Graham laughed. "Too right. You should have seen the way she reacted to the empath on Monumenta."

"She was a twit," Jennifer said, and immediately regretted it. But she rescued her posture from its slump and tried to start over. "I met a antiques dealer with level 2 psychometry once. She was interesting. She could tell you what the person who last owned an object had been feeling. This idea of feelings collecting on an object like some kind of psychic dirt that I can't see is something I confess to some mild amateur interest in. It's the same reason I read popular science. The universe is made of interesting parts."

"Solaris's ability goes far beyond that. As a level five she not only feels object memory, she can see it. If you touch an object and then she touches it, she will know that you touched it without being told. If she touches you, she can see your recent memories." Pill threw his napkin over the cold chips and leaned forward. "When I first worked with her, she could only see vivid images as far back as a week. Her ability has grown far beyond that. I'm not sure there is a limit to how far back she can see in the memories of a person she hasn't touched before anymore. If you don't want someone looking through your brain, then you would not enjoy this."

"I don't want to hold her hand, doctor. I want to have a conversation," Jennifer said.

"She doesn't like people poking into her life and past any more than you do," Pill said, wry.

"Then I won't ask. I won't ask about her life on Westroia. I can read books if I want to know about that planet."

Graham interrupted again. "She's already read so many. Jen was such a... Sorry, Space Captain Li was a nerd when we met. It's my greatest duty to distract her from her books by throwing women and wine at her until she has no time to read."

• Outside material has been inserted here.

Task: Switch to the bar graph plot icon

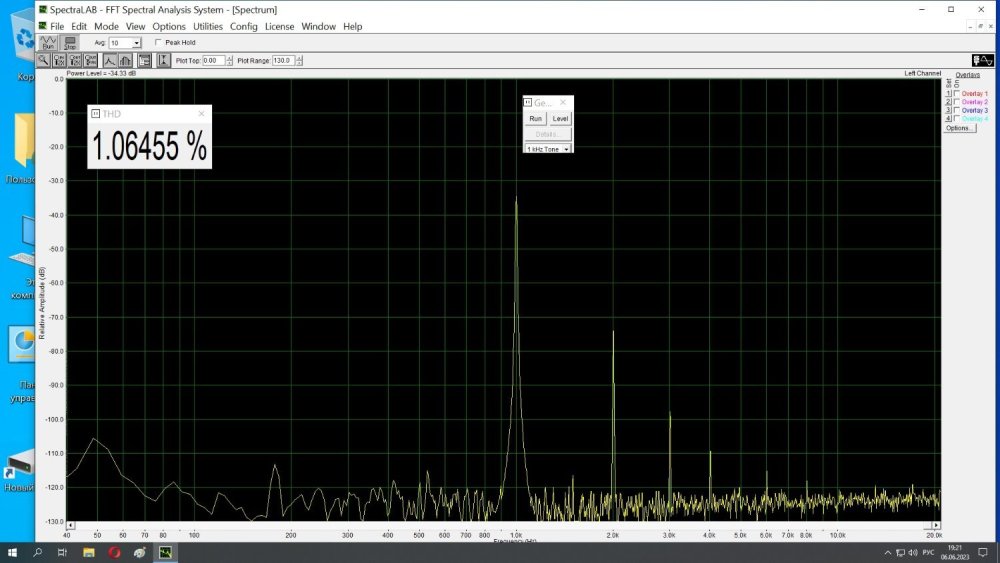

Dr Pill didn't look impressed by Graham's interruption. "Nobody was worried that you'd ask for an official history of the planet."

"Well, in that case," Jennifer said, "you don't need to worry that I'll ask why her religious title isn't on her official records in spite of the photo documenting that she has the ceremonial tattoos of one of the Westroian mystery faiths, and I won't ask why her full name and the names of her family aren't on her official file, or why she has no next of kin to contact in the event of an emergency, or... any of it. You need not worry I'll bother her at all. She has no interest in conversing with me whatsoever."

"You also have redactions in your file."

"I'm aware, Dr Pill, and I have to talk about them every 18 months in order to continue on in the space force. But as you've finished your food and there's nowhere interesting for this conversation to, I'd say it's time we wrap it up and all repair to our rooms."

She stood and hoped it looked commanding.

"Very well," Dr Pill said, and stood to follow, with Graham following suit a second later.